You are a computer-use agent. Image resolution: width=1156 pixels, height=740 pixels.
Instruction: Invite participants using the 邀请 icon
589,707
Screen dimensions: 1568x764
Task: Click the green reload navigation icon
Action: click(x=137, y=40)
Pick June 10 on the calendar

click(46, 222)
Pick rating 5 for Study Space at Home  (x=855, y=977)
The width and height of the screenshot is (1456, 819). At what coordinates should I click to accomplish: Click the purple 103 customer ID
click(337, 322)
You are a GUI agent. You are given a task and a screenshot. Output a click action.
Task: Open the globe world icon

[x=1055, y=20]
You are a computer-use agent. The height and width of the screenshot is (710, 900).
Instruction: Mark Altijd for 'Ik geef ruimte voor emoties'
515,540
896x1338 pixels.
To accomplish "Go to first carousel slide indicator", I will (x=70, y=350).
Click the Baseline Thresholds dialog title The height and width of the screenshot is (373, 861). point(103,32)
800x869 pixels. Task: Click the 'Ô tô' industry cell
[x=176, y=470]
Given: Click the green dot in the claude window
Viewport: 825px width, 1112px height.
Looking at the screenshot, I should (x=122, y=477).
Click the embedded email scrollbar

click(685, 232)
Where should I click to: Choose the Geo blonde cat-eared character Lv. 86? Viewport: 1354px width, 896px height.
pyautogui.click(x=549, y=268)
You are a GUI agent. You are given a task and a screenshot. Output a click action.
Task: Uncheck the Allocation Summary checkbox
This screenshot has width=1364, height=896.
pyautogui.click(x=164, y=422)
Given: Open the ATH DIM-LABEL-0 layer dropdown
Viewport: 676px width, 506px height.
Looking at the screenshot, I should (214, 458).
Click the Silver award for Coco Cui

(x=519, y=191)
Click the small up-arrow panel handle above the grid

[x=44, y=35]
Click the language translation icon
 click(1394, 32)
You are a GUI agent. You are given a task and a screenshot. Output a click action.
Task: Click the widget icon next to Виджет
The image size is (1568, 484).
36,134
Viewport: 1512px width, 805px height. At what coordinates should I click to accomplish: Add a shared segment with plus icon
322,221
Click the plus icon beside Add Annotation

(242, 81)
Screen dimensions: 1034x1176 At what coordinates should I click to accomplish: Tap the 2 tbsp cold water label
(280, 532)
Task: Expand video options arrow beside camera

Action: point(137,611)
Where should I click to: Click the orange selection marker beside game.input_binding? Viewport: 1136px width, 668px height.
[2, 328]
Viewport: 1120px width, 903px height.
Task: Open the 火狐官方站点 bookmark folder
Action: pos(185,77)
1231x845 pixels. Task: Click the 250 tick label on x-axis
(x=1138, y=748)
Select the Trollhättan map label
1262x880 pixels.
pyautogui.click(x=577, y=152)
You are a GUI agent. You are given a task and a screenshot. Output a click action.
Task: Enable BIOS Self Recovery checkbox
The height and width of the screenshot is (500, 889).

* **Activity**
The answer is the run of lines above from the line containing "This screenshot has width=1364, height=896." through the line containing "Given: Open the", copied exactly and alone.

* **Task response**
This screenshot has width=1364, height=896.
pyautogui.click(x=164, y=422)
Given: Open the ATH DIM-LABEL-0 layer dropdown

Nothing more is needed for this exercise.